- **Problem details**
Please set down every entry again exactly as it stands, without the pictures.

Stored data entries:
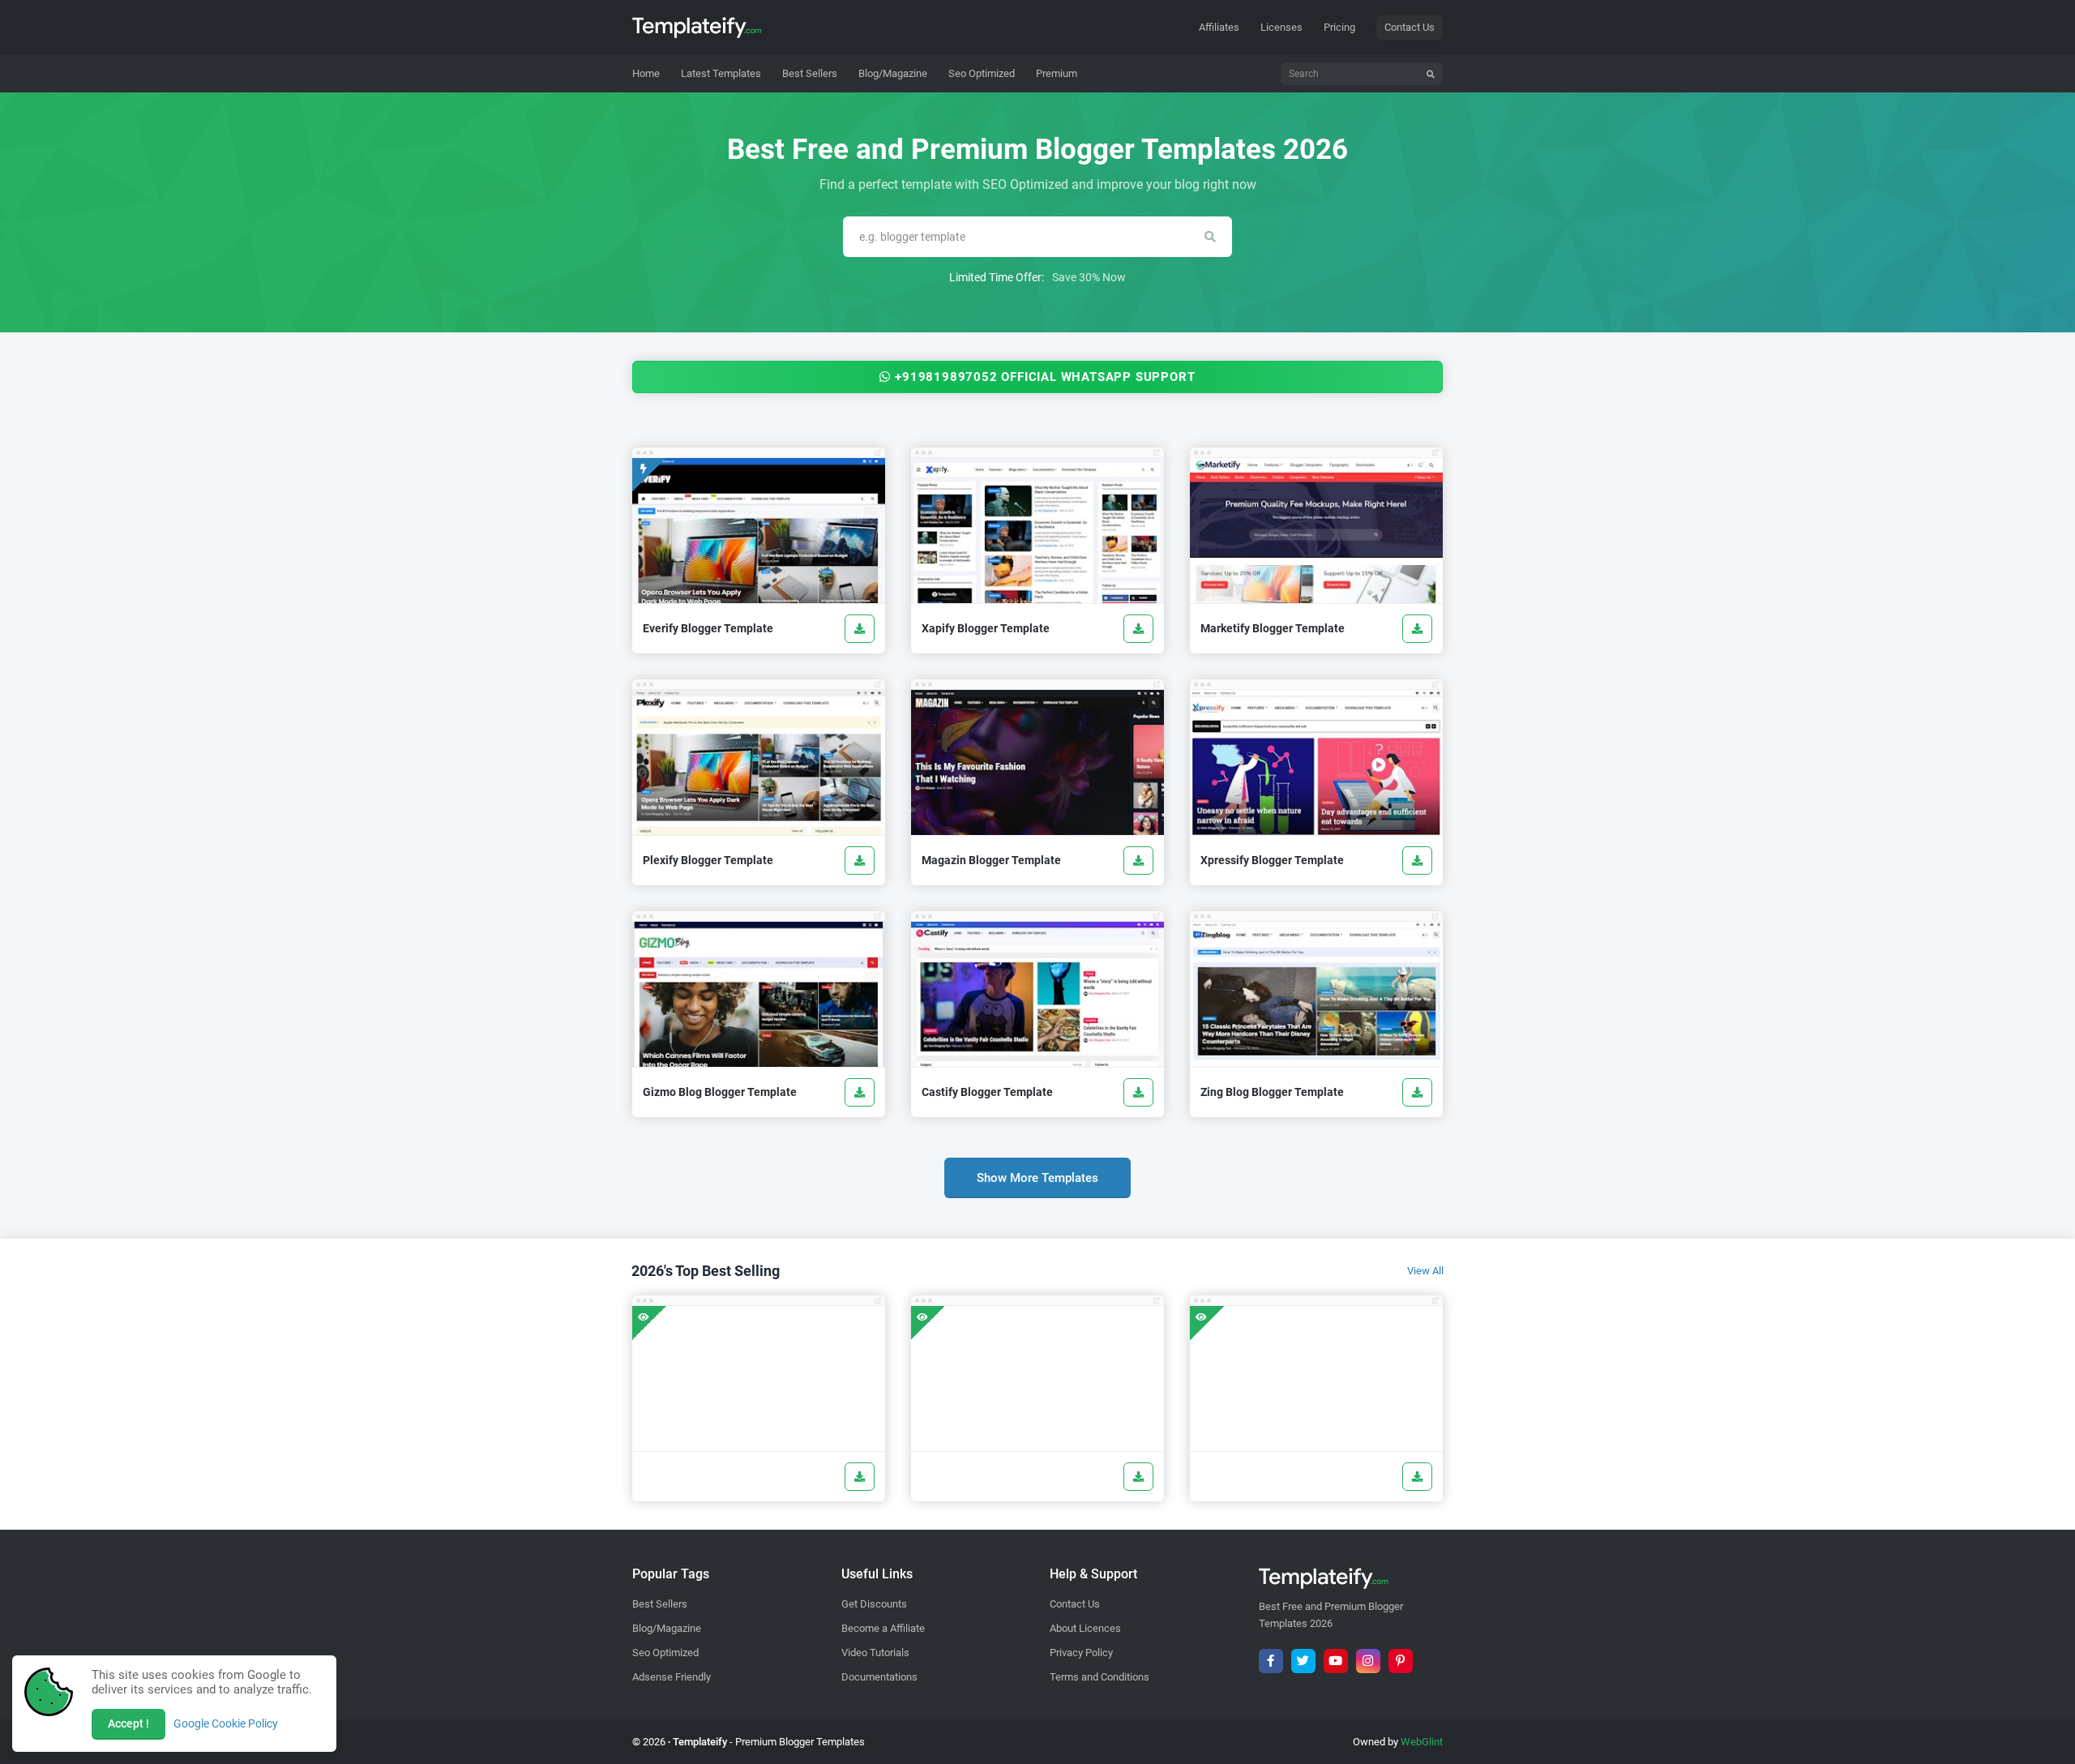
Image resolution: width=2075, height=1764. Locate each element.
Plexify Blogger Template (708, 860)
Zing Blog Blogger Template (1272, 1091)
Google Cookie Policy (225, 1723)
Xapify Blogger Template (986, 628)
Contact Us (1409, 27)
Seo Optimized (665, 1652)
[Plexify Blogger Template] (860, 860)
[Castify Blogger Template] (1138, 1092)
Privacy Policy (1081, 1652)
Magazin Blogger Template (991, 860)
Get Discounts (874, 1604)
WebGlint (1422, 1742)
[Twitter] (1303, 1661)
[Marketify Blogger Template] (1417, 628)
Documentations (879, 1677)
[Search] (1430, 73)
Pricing (1339, 27)
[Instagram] (1368, 1661)
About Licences (1085, 1628)
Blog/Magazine (666, 1628)
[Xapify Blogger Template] (1138, 628)
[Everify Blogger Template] (860, 628)
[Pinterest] (1400, 1661)
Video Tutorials (875, 1652)
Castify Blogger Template (987, 1091)
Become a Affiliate (883, 1628)
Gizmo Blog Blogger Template (720, 1091)
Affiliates (1219, 27)
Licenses (1281, 27)
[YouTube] (1336, 1661)
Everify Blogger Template (708, 628)
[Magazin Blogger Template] (1138, 860)
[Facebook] (1271, 1661)
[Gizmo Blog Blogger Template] (860, 1092)
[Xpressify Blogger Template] (1417, 860)
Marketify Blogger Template (1272, 628)
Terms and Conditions (1099, 1677)
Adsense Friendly (671, 1677)
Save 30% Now (1089, 277)
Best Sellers (659, 1604)
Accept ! (128, 1723)
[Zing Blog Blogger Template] (1417, 1092)
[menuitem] (721, 73)
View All (1425, 1271)
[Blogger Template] (758, 1378)
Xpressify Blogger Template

- **Answer for the task**
Image resolution: width=2075, height=1764. Locate each element.
Plexify Blogger Template (708, 860)
Zing Blog Blogger Template (1272, 1091)
Google Cookie Policy (225, 1723)
Xapify Blogger Template (986, 628)
Contact Us (1409, 27)
Seo Optimized (665, 1652)
[Plexify Blogger Template] (860, 860)
[Castify Blogger Template] (1138, 1092)
Privacy Policy (1081, 1652)
Magazin Blogger Template (991, 860)
Get Discounts (874, 1604)
WebGlint (1422, 1742)
[Twitter] (1303, 1661)
[Marketify Blogger Template] (1417, 628)
Documentations (879, 1677)
[Search] (1430, 73)
Pricing (1339, 27)
[Instagram] (1368, 1661)
About Licences (1085, 1628)
Blog/Magazine (666, 1628)
[Xapify Blogger Template] (1138, 628)
[Everify Blogger Template] (860, 628)
[Pinterest] (1400, 1661)
Video Tutorials (875, 1652)
Castify Blogger Template (987, 1091)
Become a Affiliate (883, 1628)
Gizmo Blog Blogger Template (720, 1091)
Affiliates (1219, 27)
Licenses (1281, 27)
[YouTube] (1336, 1661)
Everify Blogger Template (708, 628)
[Magazin Blogger Template] (1138, 860)
[Facebook] (1271, 1661)
[Gizmo Blog Blogger Template] (860, 1092)
[Xpressify Blogger Template] (1417, 860)
Marketify Blogger Template (1272, 628)
Terms and Conditions (1099, 1677)
Adsense Friendly (671, 1677)
Save 30% Now (1089, 277)
Best Sellers (659, 1604)
Accept ! (128, 1723)
[Zing Blog Blogger Template] (1417, 1092)
[menuitem] (721, 73)
View All (1425, 1271)
[Blogger Template] (758, 1378)
Xpressify Blogger Template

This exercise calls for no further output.